THE TASK
Return the lines from the line containing "Where should I click to: Click the globe" onward. Each must match exactly, and the last line of the listing below must be included.

STUDY MATERIAL
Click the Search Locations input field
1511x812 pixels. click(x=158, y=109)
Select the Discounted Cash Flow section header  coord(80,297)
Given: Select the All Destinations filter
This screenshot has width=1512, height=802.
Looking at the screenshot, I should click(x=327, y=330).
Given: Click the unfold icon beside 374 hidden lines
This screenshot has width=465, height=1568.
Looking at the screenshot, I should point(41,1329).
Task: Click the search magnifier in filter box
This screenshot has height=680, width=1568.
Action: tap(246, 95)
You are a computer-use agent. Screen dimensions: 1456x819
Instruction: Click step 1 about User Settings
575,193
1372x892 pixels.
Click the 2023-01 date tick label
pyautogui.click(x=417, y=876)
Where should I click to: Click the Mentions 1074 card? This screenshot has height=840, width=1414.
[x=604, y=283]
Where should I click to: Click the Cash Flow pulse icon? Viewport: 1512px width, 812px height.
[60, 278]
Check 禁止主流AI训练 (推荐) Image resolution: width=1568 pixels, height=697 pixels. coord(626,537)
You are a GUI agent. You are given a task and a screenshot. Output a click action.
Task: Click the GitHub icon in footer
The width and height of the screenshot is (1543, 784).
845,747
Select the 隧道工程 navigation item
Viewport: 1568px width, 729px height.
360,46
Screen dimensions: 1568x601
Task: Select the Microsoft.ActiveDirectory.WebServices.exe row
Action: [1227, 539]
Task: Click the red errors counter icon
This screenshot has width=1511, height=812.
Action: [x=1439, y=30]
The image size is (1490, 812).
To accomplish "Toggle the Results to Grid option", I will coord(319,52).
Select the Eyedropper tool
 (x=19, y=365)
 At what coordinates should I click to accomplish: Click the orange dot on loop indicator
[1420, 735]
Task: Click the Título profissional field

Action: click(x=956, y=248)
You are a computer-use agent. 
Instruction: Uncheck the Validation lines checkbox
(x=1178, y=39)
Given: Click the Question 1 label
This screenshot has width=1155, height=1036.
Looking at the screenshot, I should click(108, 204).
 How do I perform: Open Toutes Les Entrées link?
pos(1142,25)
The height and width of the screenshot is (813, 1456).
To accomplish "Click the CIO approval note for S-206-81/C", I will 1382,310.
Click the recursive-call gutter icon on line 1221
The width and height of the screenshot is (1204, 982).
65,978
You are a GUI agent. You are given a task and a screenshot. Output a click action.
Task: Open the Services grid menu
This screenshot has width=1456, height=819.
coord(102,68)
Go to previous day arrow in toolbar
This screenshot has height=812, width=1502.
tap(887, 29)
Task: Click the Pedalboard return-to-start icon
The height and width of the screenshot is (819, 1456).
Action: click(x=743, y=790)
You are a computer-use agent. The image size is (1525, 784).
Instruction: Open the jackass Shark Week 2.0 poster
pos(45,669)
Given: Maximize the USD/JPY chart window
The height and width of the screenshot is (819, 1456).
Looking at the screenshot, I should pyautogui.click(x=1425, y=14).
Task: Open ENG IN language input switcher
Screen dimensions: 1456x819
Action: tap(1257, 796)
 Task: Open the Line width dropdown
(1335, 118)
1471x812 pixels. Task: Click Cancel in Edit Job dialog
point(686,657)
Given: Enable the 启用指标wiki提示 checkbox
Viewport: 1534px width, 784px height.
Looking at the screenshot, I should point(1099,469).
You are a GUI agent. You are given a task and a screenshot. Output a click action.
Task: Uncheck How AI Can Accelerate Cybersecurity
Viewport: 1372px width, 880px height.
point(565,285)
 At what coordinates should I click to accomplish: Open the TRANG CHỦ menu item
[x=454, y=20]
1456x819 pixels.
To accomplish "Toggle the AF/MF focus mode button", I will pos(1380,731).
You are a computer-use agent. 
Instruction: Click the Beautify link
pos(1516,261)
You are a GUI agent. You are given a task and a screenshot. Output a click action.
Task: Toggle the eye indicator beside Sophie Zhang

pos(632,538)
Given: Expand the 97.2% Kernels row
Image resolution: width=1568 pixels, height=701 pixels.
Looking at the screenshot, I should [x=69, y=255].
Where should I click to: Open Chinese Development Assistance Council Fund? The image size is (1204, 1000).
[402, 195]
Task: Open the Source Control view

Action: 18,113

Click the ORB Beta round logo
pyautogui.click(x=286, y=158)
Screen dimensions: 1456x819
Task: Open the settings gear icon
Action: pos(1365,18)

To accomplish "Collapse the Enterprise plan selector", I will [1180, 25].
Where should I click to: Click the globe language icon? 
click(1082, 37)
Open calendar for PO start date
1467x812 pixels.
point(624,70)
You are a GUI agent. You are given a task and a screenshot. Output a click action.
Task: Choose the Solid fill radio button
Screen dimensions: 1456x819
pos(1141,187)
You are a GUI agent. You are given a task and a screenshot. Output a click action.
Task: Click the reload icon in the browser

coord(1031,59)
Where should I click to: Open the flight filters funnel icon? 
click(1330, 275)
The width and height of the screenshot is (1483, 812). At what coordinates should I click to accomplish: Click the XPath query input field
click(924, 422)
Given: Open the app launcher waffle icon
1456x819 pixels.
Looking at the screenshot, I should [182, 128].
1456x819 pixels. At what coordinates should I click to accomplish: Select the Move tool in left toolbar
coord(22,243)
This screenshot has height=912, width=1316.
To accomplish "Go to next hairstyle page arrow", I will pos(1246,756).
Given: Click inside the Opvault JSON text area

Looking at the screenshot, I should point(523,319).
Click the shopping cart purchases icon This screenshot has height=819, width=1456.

RESULT OF THE EXERCISE
Where should I click to: Click the globe language icon? 
click(1082, 37)
Open calendar for PO start date
1467x812 pixels.
point(624,70)
You are a GUI agent. You are given a task and a screenshot. Output a click action.
Task: Choose the Solid fill radio button
Screen dimensions: 1456x819
pos(1141,187)
You are a GUI agent. You are given a task and a screenshot. Output a click action.
Task: Click the reload icon in the browser

coord(1031,59)
Where should I click to: Open the flight filters funnel icon? 
click(1330, 275)
The width and height of the screenshot is (1483, 812). At what coordinates should I click to accomplish: Click the XPath query input field
click(924, 422)
Given: Open the app launcher waffle icon
1456x819 pixels.
Looking at the screenshot, I should [182, 128].
1456x819 pixels. At what coordinates should I click to accomplish: Select the Move tool in left toolbar
coord(22,243)
This screenshot has height=912, width=1316.
To accomplish "Go to next hairstyle page arrow", I will pos(1246,756).
Given: Click inside the Opvault JSON text area

Looking at the screenshot, I should point(523,319).
Click the shopping cart purchases icon This screenshot has height=819, width=1456.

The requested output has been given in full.